• [Material for this exercise]:
BEGIN
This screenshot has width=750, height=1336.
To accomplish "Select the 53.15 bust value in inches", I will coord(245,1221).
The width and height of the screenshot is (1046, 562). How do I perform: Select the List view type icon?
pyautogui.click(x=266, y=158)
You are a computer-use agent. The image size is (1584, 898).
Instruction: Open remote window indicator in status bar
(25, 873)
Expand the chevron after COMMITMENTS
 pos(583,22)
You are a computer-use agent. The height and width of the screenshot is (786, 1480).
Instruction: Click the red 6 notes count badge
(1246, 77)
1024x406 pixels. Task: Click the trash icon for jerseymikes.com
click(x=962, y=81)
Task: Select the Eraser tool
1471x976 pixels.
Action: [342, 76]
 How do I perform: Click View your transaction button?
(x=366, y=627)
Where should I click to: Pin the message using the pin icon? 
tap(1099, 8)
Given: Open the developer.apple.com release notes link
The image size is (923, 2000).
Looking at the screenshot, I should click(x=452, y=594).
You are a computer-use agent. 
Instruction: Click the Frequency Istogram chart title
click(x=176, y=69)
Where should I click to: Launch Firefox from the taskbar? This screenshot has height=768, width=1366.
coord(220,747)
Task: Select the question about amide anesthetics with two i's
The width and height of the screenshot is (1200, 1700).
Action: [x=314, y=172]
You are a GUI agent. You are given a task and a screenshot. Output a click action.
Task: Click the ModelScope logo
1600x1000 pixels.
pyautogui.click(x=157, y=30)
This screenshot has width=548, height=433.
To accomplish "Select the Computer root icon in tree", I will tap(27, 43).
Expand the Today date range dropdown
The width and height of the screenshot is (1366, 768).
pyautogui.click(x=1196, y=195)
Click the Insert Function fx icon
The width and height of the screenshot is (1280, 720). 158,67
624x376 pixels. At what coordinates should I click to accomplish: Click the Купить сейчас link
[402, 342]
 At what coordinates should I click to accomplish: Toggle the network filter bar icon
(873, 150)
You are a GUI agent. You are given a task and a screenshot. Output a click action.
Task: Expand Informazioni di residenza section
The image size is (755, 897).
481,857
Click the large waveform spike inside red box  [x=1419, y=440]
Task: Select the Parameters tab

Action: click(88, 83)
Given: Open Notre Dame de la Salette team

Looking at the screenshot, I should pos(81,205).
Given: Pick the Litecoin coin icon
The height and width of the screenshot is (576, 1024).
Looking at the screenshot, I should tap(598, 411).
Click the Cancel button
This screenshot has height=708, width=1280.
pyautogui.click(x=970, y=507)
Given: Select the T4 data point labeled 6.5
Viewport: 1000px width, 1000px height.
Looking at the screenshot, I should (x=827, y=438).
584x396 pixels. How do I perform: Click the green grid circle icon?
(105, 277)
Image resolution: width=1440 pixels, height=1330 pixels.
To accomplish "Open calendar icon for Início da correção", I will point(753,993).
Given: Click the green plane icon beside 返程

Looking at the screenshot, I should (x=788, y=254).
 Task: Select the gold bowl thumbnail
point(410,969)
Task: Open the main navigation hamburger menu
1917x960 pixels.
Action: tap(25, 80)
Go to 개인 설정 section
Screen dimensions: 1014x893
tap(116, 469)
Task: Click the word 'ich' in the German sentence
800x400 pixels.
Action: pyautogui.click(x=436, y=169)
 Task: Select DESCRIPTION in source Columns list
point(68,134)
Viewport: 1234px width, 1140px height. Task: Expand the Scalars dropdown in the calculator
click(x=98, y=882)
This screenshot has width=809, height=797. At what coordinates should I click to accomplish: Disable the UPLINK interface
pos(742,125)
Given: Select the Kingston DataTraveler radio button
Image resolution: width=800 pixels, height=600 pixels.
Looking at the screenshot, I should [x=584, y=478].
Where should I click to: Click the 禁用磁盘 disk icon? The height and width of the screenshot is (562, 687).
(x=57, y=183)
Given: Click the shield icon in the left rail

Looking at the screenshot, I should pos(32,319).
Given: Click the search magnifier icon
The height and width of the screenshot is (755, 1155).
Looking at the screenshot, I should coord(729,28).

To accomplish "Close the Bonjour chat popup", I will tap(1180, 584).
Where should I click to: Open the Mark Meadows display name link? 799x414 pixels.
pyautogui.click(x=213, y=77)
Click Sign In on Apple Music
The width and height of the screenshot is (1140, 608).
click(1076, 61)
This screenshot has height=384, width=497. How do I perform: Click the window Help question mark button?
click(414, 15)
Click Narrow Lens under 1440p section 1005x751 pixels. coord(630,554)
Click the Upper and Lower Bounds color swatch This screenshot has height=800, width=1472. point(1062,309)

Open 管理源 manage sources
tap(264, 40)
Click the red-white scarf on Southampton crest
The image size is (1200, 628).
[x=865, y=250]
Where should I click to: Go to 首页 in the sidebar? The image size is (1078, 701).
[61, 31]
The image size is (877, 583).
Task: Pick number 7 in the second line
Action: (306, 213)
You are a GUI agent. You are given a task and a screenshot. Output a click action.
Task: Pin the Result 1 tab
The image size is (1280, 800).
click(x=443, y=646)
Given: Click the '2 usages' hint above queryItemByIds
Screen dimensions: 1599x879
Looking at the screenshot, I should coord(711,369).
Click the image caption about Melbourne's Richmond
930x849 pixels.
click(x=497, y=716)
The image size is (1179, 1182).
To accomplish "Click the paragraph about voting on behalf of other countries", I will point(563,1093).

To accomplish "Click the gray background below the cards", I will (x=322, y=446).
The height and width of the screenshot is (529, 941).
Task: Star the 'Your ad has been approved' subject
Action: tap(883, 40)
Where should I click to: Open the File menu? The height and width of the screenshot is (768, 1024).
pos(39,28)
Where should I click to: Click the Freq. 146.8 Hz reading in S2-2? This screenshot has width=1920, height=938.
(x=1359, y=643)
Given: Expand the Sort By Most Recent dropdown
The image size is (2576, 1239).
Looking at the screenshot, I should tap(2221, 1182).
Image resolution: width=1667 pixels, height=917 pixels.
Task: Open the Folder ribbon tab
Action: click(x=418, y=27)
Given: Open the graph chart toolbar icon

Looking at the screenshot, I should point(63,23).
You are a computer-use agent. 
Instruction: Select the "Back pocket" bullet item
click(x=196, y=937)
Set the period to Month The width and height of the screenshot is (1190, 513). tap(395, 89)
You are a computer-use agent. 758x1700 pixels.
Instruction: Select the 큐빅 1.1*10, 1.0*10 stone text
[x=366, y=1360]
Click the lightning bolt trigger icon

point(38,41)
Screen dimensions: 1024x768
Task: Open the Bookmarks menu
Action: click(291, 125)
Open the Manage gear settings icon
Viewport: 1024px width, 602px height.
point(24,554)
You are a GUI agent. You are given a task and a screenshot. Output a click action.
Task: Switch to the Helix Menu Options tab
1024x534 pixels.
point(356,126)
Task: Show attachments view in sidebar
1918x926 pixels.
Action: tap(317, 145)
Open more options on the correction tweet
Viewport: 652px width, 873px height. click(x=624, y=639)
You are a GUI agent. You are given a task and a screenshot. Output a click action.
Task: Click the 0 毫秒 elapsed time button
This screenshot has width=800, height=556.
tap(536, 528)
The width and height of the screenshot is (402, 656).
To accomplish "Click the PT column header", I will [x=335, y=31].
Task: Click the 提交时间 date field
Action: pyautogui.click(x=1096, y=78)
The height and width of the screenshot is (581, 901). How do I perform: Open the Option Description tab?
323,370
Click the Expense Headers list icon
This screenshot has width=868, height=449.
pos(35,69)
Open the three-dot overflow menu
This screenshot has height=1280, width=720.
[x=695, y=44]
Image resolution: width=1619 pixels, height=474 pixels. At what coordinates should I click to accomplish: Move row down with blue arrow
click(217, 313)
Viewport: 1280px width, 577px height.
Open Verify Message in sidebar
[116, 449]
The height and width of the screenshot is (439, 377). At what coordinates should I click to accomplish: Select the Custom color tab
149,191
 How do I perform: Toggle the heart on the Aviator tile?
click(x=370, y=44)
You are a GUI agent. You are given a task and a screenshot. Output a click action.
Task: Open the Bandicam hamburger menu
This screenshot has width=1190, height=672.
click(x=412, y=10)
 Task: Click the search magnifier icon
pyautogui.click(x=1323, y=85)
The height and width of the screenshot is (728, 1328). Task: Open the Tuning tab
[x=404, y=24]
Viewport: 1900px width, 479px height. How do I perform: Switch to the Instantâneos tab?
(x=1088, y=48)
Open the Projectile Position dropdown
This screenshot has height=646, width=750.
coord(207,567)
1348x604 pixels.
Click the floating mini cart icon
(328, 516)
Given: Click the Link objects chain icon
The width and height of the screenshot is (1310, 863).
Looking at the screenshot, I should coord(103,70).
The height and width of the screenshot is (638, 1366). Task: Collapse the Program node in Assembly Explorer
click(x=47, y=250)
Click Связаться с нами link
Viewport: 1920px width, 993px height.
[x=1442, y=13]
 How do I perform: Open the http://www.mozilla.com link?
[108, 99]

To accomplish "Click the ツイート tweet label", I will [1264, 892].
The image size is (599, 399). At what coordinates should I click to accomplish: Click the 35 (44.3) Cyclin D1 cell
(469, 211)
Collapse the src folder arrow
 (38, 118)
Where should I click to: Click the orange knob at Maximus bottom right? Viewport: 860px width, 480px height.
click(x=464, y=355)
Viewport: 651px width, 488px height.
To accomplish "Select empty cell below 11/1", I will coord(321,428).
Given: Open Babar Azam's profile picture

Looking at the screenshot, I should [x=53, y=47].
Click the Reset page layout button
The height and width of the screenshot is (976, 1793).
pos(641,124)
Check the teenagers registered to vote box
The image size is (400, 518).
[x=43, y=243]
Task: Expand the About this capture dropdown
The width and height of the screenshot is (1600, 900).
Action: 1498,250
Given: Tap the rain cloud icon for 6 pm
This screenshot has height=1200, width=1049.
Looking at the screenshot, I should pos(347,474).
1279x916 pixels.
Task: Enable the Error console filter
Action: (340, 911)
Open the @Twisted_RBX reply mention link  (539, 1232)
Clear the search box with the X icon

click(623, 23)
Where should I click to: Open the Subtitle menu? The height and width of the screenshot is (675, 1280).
END
• [Task description]:
Looking at the records above, how many of their lines carry the string "hamburger"? Answer with the number and nothing else.

• [Answer to the problem]:
2